Dans le détail, OpenELA doit fournir toutes les « sources nécessaires pour obtenir une version entièrement compatible avec Enterprise Linux », à travers un dépôt Git. Le dépôt contiendra également les données « d’errata de sécurité », des guides pour maintenir la compatibilité avec RHEL. Le site de l’organisation permettra par ailleurs de télécharger un « kit de branding » pour les distributions downstreams qui utiliseraient les paquets mis à disposition par OpenELA. Oracle établira une documentation pour les usagers et les administrateurs.
Un projet qui devra faire ses preuves
Si tout se déroule selon les plans de CIQ, SUSE et Oracle, OpenELA prendra la place de git.centos.org comme source première pour les distributions en aval de Linux Enterprise.
« Il s’agit essentiellement d’une nouvelle source upstream pour toutes les EL, qui est ouverte et ne dépend pas d’une seule entreprise », résument les porte-parole de Rocky Linux, dans un billet publié sur LinkedIn.

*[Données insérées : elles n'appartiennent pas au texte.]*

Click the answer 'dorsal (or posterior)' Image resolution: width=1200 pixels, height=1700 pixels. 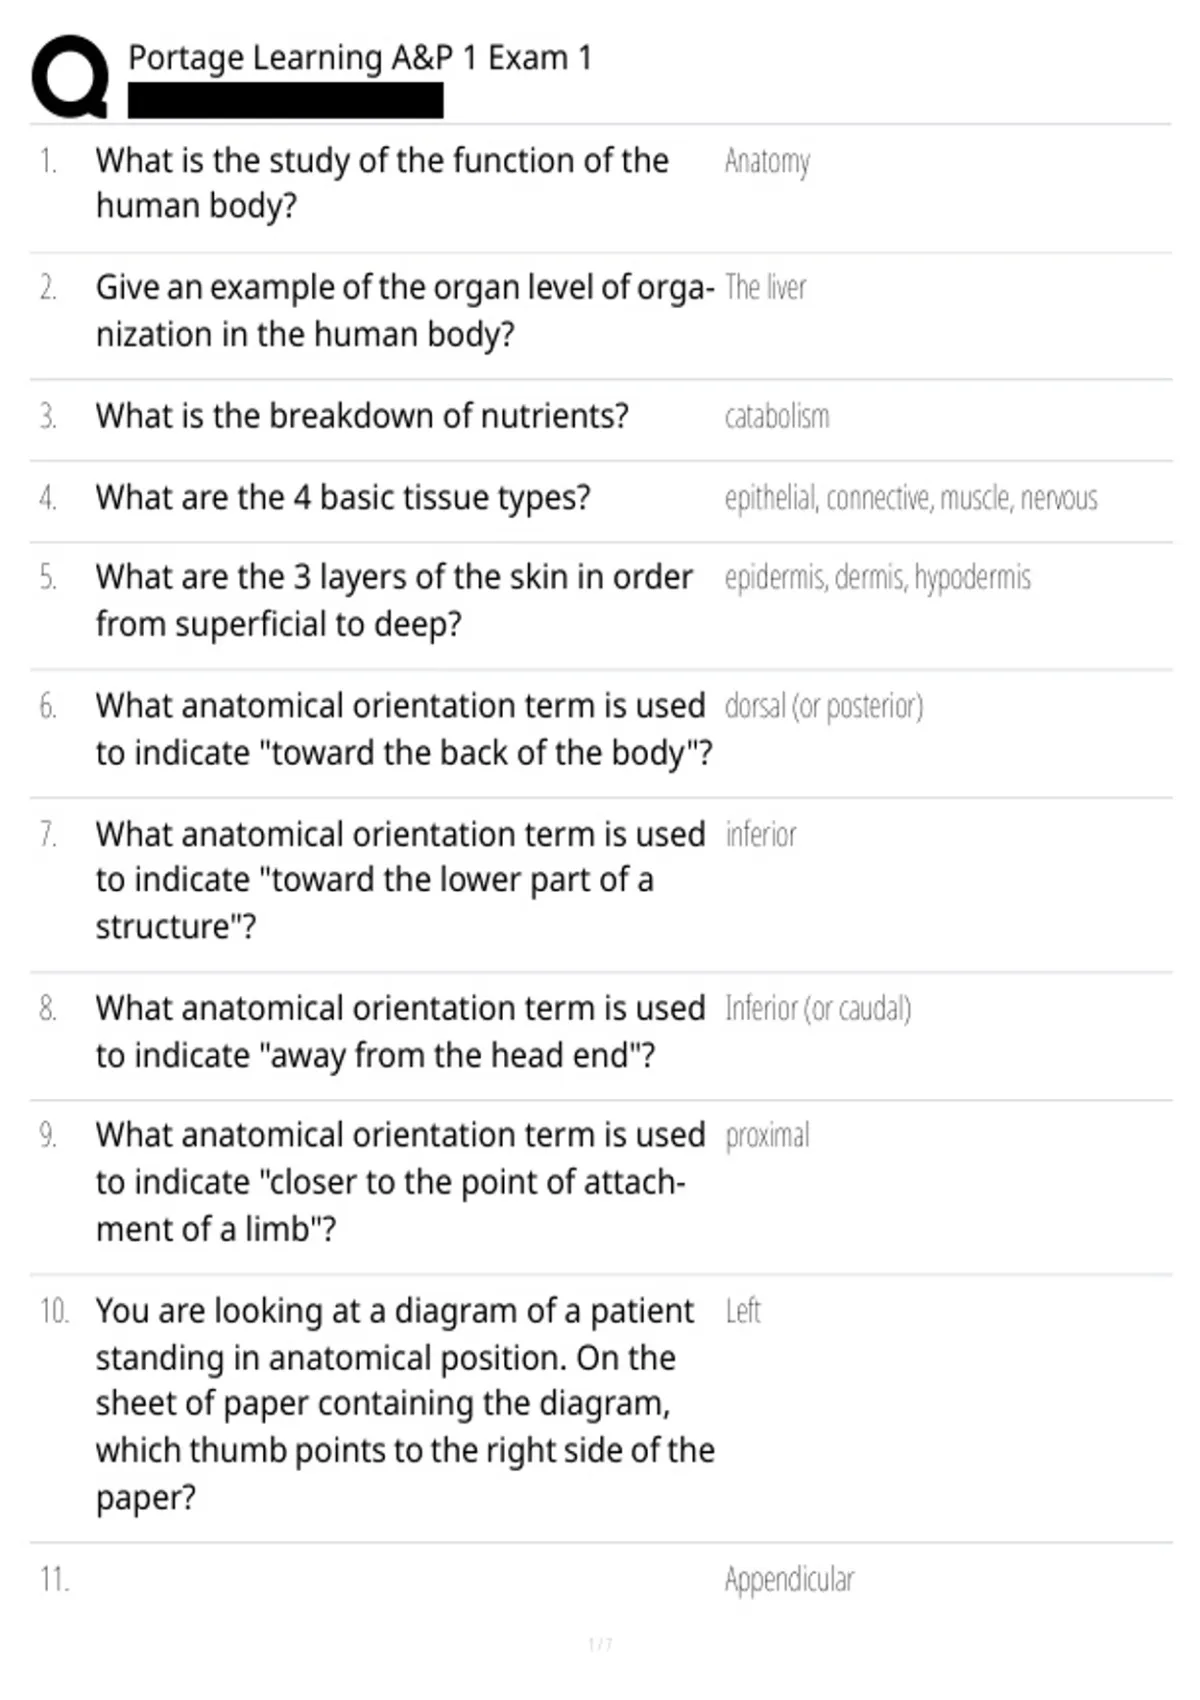coord(824,707)
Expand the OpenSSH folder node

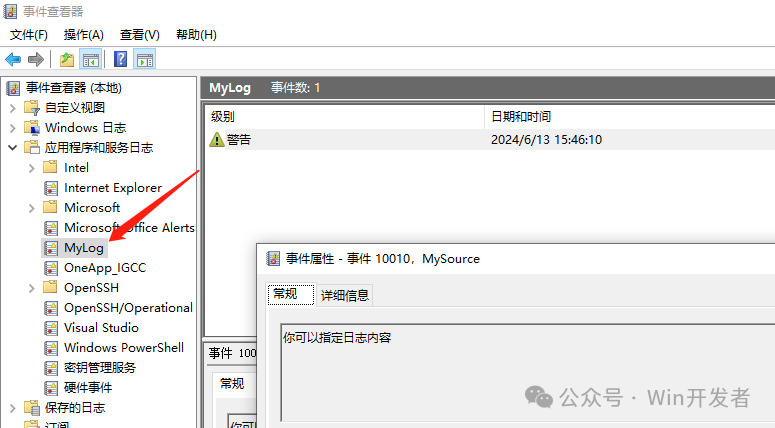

Les trois éditeurs n’ont pas dit s’ils exploiteront les paquets mis à disposition par Red Hat à travers le dépôt GitLab de CentOS Stream, comme l’espère Red Hat depuis 2020.
En tout cas, les professionnels de l’IT ont réagi positivement à l’annonce de la création d’OpenELA.
« Cela promet de beaux jours à nos distributions EL et permettra certainement de redonner la confiance en notre écosystème », avance Antoine Le Morvan, ingénieur système Linux chez Vivalto Santé et membre de la Rocky Enterprise Software Foundation sur LinkedIn.
D’autres sont plus prudents, comme Joshua Warcop, Solutions Architect chez Diversified.
« OpenELA a encore un long chemin à parcourir. Pour l’instant, nous en sommes au stade de l’idéation, tandis que les acteurs se rassemblent. Tout dépendra de l’exécution. Je suis sceptique, mais c’est au moins une pièce du puzzle RHEL-FOSS », écrit-il en son nom sur X (ex-Twitter).
Pour sa part, AlmaLinux a fait le choix de rendre sa distribution compatible avec les binaires de RHEL. S’il ne reproduit pas « bug pour bug » l’OS de Red Hat, AlmaLinux devra pouvoir exécuter les applications développées par-dessus RHEL.